Activity
Give each record below again, without a single difference.
○ ○ ○ ○
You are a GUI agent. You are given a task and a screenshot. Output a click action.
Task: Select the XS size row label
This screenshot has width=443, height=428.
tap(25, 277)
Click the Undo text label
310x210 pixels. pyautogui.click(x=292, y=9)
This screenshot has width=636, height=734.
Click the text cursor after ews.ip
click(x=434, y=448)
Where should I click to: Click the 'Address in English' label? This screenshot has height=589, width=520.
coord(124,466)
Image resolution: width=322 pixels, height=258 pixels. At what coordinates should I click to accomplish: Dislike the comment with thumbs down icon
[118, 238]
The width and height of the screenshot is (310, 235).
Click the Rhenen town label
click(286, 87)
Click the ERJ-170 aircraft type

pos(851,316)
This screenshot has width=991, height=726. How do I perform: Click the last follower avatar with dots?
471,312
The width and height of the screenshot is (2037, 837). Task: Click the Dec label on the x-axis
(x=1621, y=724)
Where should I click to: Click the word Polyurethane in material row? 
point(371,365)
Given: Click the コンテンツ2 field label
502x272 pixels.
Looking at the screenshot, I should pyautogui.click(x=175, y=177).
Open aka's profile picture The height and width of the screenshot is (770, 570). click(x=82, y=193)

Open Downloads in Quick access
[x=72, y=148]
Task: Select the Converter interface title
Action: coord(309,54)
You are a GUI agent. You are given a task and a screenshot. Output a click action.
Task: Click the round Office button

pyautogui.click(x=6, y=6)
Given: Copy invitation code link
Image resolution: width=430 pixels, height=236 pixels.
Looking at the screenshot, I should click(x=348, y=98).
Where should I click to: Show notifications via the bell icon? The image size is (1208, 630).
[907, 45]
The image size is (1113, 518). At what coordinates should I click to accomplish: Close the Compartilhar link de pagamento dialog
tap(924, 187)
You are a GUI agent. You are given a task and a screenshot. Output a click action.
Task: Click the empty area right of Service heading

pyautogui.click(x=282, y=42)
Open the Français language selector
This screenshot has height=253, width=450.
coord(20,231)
○ ○ ○ ○
Exercise solution
You are a GUI agent. You are given a task and a screenshot. Output a click action.
Task: Select the XS size row label
This screenshot has width=443, height=428.
tap(25, 277)
Click the Undo text label
310x210 pixels. pyautogui.click(x=292, y=9)
This screenshot has width=636, height=734.
Click the text cursor after ews.ip
click(x=434, y=448)
Where should I click to: Click the 'Address in English' label? This screenshot has height=589, width=520.
coord(124,466)
Image resolution: width=322 pixels, height=258 pixels. At what coordinates should I click to accomplish: Dislike the comment with thumbs down icon
[118, 238]
The width and height of the screenshot is (310, 235).
Click the Rhenen town label
click(286, 87)
Click the ERJ-170 aircraft type

pos(851,316)
This screenshot has width=991, height=726. How do I perform: Click the last follower avatar with dots?
471,312
The width and height of the screenshot is (2037, 837). Task: Click the Dec label on the x-axis
(x=1621, y=724)
Where should I click to: Click the word Polyurethane in material row? 
point(371,365)
Given: Click the コンテンツ2 field label
502x272 pixels.
Looking at the screenshot, I should pyautogui.click(x=175, y=177).
Open aka's profile picture The height and width of the screenshot is (770, 570). click(x=82, y=193)

Open Downloads in Quick access
[x=72, y=148]
Task: Select the Converter interface title
Action: coord(309,54)
You are a GUI agent. You are given a task and a screenshot. Output a click action.
Task: Click the round Office button

pyautogui.click(x=6, y=6)
Given: Copy invitation code link
Image resolution: width=430 pixels, height=236 pixels.
Looking at the screenshot, I should click(x=348, y=98).
Where should I click to: Show notifications via the bell icon? The image size is (1208, 630).
[907, 45]
The image size is (1113, 518). At what coordinates should I click to accomplish: Close the Compartilhar link de pagamento dialog
tap(924, 187)
You are a GUI agent. You are given a task and a screenshot. Output a click action.
Task: Click the empty area right of Service heading

pyautogui.click(x=282, y=42)
Open the Français language selector
This screenshot has height=253, width=450.
coord(20,231)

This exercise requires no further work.